In the currency markets, the dollar declined against the major currencies after the jobs report signaled a slowdown in the economy.
Shortly after 3 p.m. ET, the 30-year Treasury bond rose 2/32 of a point in price to 104-10/32. The yield, which moves in the opposite direction to price, fell to 5.94 percent from 5.95 percent Thursday.
The 10-year note, which now is considered by many as the market benchmark, gained 8/32 to 102-16/32, its yield retreating to 6.15 percent from 6.20 percent.
During the week, the market had a big run up, with the yield on the Treasury bond dropping to 5.94 percent from 6.06 percent last Friday. Investors cheered a number of tame reports, including May manufacturing activity and April construction spending, which signaled the Fed's current tightening cycle was beginning to take some steam out of the economy.
Friday's employment data supported that belief. The economy created 231,000 jobs in May, compared with a revised 414,000 in April, according to the Labor Department. The number was well below Wall Street forecasts of a 375,000 gain. The unemployment rate rose to 4.1 percent in May from 3.9 percent the prior month, and average hourly earnings rose 0.1 percent, less than the 0.4 percent expected.
Michelle Girard, strategist at Prudential Securities, told CNNfn's market coverage the report showed "pervasive" weakness. (240K WAV) (240K AIFF)
With a booming economy, the Fed has raised short-term interest rates six times since last June, and last month it hiked rates by half a percentage point. Prior to this week's data, most analysts expected at least one more hike, and now many think the tightening may be near its end. The next Fed meeting is scheduled June 27-28.
Following the release of the jobs data, both the 30-year bond and the 10-year note surged over a full point. But robust gains in the equities market caused Treasurys to pare some gains. In late trading, all three major U.S. stock indexes were sharply higher, with the Nasdaq composite index gaining more than 6 percent.

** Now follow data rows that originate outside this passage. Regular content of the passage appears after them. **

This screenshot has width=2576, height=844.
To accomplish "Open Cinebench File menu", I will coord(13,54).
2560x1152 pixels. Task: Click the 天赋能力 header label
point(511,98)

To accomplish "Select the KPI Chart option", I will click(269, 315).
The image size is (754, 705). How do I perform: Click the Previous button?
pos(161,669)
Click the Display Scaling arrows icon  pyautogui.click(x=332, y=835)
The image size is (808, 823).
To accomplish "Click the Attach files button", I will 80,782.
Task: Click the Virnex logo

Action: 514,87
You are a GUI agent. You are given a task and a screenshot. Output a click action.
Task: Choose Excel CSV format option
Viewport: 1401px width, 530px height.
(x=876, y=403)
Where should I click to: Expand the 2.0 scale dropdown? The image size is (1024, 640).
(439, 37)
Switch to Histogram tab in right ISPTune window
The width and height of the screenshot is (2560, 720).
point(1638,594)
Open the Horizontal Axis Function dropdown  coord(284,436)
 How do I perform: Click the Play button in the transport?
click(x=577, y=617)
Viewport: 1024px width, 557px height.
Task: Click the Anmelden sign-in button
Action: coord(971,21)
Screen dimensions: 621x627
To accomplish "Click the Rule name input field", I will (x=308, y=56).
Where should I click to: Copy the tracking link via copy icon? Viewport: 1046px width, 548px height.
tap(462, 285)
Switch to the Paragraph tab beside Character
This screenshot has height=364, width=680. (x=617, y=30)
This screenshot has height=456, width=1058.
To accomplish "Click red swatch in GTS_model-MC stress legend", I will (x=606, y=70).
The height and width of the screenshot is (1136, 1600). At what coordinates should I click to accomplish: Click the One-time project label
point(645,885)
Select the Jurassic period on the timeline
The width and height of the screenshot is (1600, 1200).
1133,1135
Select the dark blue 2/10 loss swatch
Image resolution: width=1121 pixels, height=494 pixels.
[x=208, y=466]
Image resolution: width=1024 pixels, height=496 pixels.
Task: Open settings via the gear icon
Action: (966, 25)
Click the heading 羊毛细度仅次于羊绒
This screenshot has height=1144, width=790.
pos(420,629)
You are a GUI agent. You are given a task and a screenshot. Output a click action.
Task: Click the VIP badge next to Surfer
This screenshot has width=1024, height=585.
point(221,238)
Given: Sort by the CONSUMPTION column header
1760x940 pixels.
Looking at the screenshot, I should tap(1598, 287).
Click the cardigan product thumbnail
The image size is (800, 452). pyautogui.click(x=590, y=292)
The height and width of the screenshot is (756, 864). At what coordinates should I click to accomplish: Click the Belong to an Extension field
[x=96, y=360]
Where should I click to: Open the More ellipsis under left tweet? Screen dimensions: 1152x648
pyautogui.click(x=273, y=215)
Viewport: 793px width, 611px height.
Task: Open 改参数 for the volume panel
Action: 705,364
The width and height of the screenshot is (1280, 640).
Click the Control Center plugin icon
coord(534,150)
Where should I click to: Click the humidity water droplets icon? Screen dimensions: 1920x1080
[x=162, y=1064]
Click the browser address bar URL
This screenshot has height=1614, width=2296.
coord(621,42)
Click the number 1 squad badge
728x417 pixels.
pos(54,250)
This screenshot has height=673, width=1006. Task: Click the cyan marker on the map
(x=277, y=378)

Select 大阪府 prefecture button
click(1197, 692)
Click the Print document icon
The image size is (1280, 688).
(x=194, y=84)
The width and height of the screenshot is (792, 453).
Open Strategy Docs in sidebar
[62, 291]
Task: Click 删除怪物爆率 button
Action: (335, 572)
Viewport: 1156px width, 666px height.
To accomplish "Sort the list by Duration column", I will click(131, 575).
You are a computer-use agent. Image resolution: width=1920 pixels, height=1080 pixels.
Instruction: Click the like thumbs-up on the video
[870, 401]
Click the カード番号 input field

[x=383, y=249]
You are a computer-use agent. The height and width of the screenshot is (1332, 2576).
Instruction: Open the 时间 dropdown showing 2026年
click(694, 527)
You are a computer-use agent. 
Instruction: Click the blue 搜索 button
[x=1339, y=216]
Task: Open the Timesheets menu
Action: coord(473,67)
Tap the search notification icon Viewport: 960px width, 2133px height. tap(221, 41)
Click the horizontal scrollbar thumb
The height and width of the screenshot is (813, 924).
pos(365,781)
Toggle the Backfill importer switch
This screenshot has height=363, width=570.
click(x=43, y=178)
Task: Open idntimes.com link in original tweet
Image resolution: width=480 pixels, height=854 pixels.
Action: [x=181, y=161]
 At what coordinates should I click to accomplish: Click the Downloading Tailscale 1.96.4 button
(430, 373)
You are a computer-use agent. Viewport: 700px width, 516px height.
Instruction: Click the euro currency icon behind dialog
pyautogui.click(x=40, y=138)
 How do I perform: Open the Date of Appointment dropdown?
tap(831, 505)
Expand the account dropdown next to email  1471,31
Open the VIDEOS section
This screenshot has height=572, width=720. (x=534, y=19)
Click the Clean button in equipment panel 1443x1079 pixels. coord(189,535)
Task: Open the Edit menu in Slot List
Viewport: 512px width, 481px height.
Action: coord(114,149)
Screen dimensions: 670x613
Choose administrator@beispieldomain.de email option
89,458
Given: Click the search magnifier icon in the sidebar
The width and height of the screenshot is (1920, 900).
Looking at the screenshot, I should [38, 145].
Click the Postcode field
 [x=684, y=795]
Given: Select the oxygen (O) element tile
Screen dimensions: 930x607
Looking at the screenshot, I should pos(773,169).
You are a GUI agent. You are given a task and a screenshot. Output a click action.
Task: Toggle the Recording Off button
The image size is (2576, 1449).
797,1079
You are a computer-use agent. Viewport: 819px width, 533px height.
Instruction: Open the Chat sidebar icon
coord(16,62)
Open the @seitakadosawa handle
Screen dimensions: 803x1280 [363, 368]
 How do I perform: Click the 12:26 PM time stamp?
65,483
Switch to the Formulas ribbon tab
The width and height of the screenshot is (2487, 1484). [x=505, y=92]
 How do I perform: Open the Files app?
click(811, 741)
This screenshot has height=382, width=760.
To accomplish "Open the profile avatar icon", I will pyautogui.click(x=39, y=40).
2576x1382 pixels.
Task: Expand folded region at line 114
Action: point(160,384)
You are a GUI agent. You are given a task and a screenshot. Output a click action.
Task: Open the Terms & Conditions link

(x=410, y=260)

Participants were not surprised that Treasurys surrendered some gains. "It's hard to sustain a bond market rally with stocks doing as well as they're doing," said John Santoro, head of government trading at SG Cowen Securities.
Investors frequently shift money into the relative safety of government securities when stocks decline.
In other economic news, U.S. factory orders fell 4.3 percent in April, the largest drop since November 1990.
(Click here for a look at Briefing.com's economic calendar.)
Dollar tumbles
The U.S. dollar dropped against the major currencies Friday following the release of the employment report. The euro rose to a six-week high against the dollar, breaking above a key technical level at 94.30 cents.
"Today you got a hint that the U.S. economy might be slowing and that pressured the dollar," said Alison Montgomery, currency economist at IDEAglobal.com.
With expectations of a rate hike by the European Central Bank next week, analysts said the data will bring the U.S. and Europe's interest rates closer together.
Shortly after 3 p.m. ET, the euro was at 94.27 cents, up from 93.18 cents, a 1.2 percent loss in the dollar's value. Meanwhile, the dollar traded at 108.25 yen, down from 108.51 yen Thursday.